Raw Editing Fundamentals: Why Every Photo Editor Should Start Here
When I first started editing photos seriously, I made a common mistake: I’d jump straight into Photoshop and start making heavy adjustments without understanding what I was working with. My images looked flat, colors shifted unpredictably, and I’d often paint myself into corners where I couldn’t fix mistakes. Everything changed when I committed to raw editing as my foundation.
Raw editing isn’t just a preliminary step—it’s the most powerful phase of your entire workflow. I’m going to walk you through why this matters and how to do it effectively.
What Raw Editing Actually Does
A raw file contains unprocessed sensor data from your camera. Think of it as a digital negative. When you shoot JPEG, the camera makes permanent decisions about color, contrast, and white balance. With raw, you’re making those decisions yourself, with complete control.
The critical advantage? Raw editing is non-destructive. You can adjust exposure by two stops, change your mind, and adjust it back without losing quality. Try that with a JPEG and you’ll see banding, color shifts, and degradation immediately.
Start With Exposure and White Balance
I always begin my raw editing session with these two fundamentals, and in this order.
First, check your white balance. Open your raw file in Lightroom or Camera Raw and look at the Temperature slider. If your image looks too warm (orange-tinted) or too cool (blue-tinted), adjust the Temperature value first. I typically move it in increments of 100-200 Kelvin until neutrals look neutral. For portrait skin tones, I aim for a slight warmth around 5500-6500K.
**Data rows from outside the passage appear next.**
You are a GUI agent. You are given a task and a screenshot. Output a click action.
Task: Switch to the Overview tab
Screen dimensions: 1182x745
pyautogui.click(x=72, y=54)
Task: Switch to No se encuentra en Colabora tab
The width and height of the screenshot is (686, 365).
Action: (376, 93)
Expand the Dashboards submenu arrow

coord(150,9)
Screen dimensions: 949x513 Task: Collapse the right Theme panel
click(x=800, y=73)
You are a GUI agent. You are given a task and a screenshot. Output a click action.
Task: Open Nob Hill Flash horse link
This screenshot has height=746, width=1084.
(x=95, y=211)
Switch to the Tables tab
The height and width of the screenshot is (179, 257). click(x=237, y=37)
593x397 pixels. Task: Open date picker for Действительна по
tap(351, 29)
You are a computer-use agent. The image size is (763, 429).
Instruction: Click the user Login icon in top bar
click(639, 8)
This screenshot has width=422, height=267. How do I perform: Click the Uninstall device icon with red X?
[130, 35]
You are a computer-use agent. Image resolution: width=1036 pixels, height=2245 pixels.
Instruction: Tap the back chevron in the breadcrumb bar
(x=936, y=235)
Next, dial in exposure. Bring your Exposure slider up or down so your image sits in the proper tonal range. I use the histogram as my guide—I want detail in the shadows (left side) and highlights (right side), with nothing clipping unless intentional. If your shadows are crushed and you can’t recover detail, raise Exposure. If highlights blow out, lower it.
The Recovery Tools Are Your Safety Net
Here’s where raw editing shows its strength compared to JPEG editing. If you’ve overexposed slightly, the Highlights and Exposure Recovery sliders can often bring back detail you thought was lost. These tools work because raw files contain significantly more tonal information than processed formats.
When I’m looking at a slightly blown highlight on a face, I’ll drag the Highlights slider left (negative values) before reaching for Exposure. This preserves detail in bright areas while keeping the rest of the image natural. Similarly, if shadows are too dark, the Shadows slider lifts detail without affecting midtones harshly.
Clarity, Vibrance, and Saturation: Use With Intention
At this point, many editors grab the Vibrance slider and push it to 50. Don’t do this. I use Vibrance carefully—usually between +10 and +25—to enhance muted colors without oversaturating skin tones. Vibrance is intelligent; it protects reds and oranges naturally.
Saturation is the blunt tool. Use it only when you want to shift the entire image’s color intensity equally. For selective color adjustments, that comes later in Photoshop.
Clarity is tempting, but excessive clarity creates halos and unnatural contrast. I set it between +5 and +15 for general images, and I dial it back to zero or even negative values for portraits to maintain smooth skin.
The Workflow Checkpoint
Before you touch Photoshop, your image should look clean, properly exposed, and color-correct. This is where I stop my raw editing. Any creative decisions—dodge and burn, selective color grading, compositing elements—belong in Photoshop where you have brushes, layers, and masks.
Think of raw editing as preparing your canvas. Get it right here, and everything downstream becomes faster and easier. Rush this phase, and you’ll struggle through every Photoshop adjustment.